I have the great pleasure of working for a company with a high growth trajectory, in a high growth industry. We’ve grown from 20 employees to more than 130 since 2013, so we spend a lot of time talking about onboarding new employees and company culture.
Creating a welcoming environment is important for all organizations, but for our company, it’s a necessity. We have a geographically dispersed team and have grown that team quickly. In order for us to maintain our organizational values as we grow and ensure our team points toward the same north star, we must have a strong, consistent company culture.
Not only is our company culture essential to the day-to-day happiness and experience of our team, it also affects our brand externally. We want everyone who walks in to meet with our staff -- whether it’s in Las Vegas or Greenville, SC -- to have the same experience, understand what makes our organization exciting, and walk away knowing why we do what we do. We have to be diligent to ensure there’s a consistent culture that doesn’t get lost in translation across cities.
Breaking the culture code
Management teams are keenly aware of how important and how difficult getting new team members up to speed can be. Anyone joining a new team faces a learning curve, and the entire company will benefit if that curve is settled on a small hill instead of a steep mountain. After all, a new team member’s first few weeks on the job are critical to setting them up for success, and according to SHRM data, most new hires determine in the first 30 days if they feel welcome in an organization.
In both my role as executive director at The Iron Yard and in the conversations I have with the companies that hire our graduates, the topic of creating a culture that’s easy to walk into and lowers the daunting learning curve for new hires comes up time and time again.
In a recent blog post, I wrote about how being intentional with the language we use helps create an inclusive work environment. Being intentional with our language choices can also be applied to building a company culture that is welcoming to new hires, and we can start by creating a company vernacular that doesn’t need a handbook.
In that respect, I believe company leaders have a lot to learn from coders. Developers -- especially those who contribute to open source projects -- know that having a structure that enables others to easily understand the code and contribute is important. There is agreed-upon language and documentation with the goal of removing ambiguity to align all parties involved.
Rules for communicating clearly
How many of us have walked into a meeting with a new team and heard a sentence that sounds like this:
“You’ll want to talk to the RDO and SME in that COE to make sure what you’re asking aligns with their KPIs and MITs for this quarter.”
As a new hire in that meeting, you have two options: stop the conversation and ask someone to translate, or smile and nod until you figure it out yourself.

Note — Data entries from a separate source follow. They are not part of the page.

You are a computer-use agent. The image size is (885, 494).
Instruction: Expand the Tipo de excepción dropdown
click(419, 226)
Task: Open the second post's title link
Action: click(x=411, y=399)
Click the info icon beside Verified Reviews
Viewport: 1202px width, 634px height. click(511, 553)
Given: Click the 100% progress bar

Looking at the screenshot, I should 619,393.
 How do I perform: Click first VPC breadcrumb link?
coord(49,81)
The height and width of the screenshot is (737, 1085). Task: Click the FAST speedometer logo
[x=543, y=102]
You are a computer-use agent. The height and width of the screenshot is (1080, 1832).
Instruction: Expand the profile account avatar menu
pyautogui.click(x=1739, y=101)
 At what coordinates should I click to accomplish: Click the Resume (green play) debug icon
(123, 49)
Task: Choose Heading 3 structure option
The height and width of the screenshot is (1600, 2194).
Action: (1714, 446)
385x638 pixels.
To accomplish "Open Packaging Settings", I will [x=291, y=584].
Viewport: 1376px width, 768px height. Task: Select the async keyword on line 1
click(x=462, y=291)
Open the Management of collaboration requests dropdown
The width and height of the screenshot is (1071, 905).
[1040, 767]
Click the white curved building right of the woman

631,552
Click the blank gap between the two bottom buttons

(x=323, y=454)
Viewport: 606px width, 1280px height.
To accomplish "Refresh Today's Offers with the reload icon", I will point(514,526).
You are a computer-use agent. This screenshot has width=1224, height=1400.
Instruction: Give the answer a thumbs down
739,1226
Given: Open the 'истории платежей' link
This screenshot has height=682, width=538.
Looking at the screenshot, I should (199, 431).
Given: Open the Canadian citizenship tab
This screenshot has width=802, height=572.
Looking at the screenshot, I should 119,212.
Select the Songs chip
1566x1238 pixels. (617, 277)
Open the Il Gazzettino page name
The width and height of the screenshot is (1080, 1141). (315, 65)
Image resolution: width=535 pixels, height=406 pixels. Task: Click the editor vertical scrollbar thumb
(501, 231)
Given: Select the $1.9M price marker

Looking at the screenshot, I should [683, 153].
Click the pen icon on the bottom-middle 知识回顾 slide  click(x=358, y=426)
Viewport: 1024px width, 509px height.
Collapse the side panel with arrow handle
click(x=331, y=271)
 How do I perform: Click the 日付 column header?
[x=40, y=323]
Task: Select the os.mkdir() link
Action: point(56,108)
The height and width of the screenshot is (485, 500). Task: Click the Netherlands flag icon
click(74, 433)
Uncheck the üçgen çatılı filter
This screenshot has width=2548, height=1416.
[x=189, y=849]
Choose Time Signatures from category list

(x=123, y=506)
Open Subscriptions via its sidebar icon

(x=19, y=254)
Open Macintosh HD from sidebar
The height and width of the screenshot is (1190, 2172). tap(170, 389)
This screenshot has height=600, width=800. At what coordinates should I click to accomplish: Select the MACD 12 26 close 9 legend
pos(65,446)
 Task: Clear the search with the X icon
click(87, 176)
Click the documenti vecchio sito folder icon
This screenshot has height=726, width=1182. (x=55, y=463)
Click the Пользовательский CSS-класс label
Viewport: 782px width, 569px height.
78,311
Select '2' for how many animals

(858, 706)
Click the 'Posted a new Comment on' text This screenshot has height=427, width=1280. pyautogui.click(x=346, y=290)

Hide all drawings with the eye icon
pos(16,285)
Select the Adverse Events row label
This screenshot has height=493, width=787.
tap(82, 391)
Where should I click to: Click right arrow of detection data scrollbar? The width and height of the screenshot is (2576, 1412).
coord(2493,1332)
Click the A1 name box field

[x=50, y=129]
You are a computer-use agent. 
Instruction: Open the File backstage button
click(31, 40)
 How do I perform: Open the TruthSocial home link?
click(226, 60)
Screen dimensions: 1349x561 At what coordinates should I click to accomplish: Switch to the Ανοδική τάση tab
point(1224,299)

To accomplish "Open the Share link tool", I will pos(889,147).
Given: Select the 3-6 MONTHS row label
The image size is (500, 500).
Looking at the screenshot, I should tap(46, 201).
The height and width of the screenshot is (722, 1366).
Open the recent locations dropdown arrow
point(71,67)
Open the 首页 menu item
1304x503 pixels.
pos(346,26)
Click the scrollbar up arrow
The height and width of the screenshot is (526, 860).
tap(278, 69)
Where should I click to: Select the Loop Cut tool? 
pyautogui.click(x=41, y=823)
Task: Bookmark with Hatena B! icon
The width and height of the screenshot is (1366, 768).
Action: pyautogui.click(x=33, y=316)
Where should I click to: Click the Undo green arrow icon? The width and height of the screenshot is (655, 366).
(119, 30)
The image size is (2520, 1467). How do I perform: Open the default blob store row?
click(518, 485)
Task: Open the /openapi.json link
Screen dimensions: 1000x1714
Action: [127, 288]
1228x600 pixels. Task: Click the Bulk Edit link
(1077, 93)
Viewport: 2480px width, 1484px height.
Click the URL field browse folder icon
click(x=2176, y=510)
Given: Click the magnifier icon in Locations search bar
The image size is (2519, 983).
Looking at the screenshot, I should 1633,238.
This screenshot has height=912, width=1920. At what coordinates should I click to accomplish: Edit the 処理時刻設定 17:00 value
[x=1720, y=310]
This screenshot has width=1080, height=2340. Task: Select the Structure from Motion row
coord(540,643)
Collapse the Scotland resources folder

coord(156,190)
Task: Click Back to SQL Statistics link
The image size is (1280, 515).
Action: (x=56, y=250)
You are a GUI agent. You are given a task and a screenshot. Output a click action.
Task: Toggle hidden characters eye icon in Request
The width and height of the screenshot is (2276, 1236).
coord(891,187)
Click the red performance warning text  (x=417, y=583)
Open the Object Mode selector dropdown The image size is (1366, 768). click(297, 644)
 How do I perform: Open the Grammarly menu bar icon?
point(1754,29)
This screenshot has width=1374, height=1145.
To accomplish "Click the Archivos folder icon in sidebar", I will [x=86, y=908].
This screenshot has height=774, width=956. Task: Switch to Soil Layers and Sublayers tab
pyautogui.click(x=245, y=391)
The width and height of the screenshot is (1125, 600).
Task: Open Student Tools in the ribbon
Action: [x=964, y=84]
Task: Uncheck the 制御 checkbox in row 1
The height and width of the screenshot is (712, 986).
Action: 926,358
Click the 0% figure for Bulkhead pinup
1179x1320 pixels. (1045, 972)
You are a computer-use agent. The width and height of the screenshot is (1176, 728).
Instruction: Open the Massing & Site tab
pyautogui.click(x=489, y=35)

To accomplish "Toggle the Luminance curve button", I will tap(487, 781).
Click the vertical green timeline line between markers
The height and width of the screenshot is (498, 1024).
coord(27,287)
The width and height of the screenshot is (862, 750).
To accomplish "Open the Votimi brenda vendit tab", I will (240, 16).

To make things even more complicated for new team members, in today’s modern workplace, many of these conversations are happening virtually. Those acronym-ridden messages are being passed around in Slack channels, emails, or remote conferencing. We’re more able than ever to work collaboratively across cities and time zones, but we’ve also expanded the possibilities for important information to get lost in translation.
Why don’t we all just speak in plain English? What if you didn’t have to learn a new set of company acronyms every time you started a new job or Google words in a meeting to understand what others are saying, especially when what they’re saying is really quite simple? Does it really make us seem smarter if we’re able to regurgitate acronyms?
Take for example the sentence above. All we really mean to say is:
“Let’s go talk to the director and experts in that department to make sure what we’re working on aligns with their goals for this quarter.”
My personal challenge is to avoid the acronym temptation and get in a better habit of speaking clearly. To use the word “expert” instead of “SME" or “subject matter expert.” It’s a small change, but it’s something we can do to make our work cultures more approachable and lower that steep learning curve, even if it’s just a little bit.
Developers know that the more clear you are in your lines of code and repository documentation the easier it is for other people to read your code, contribute and use it. The same principle can be applied to every department of your business.
So as we start 2017, let’s all try to think like developers. By being clear in our communication and prioritizing an accessible company culture, we’ll all see the benefits.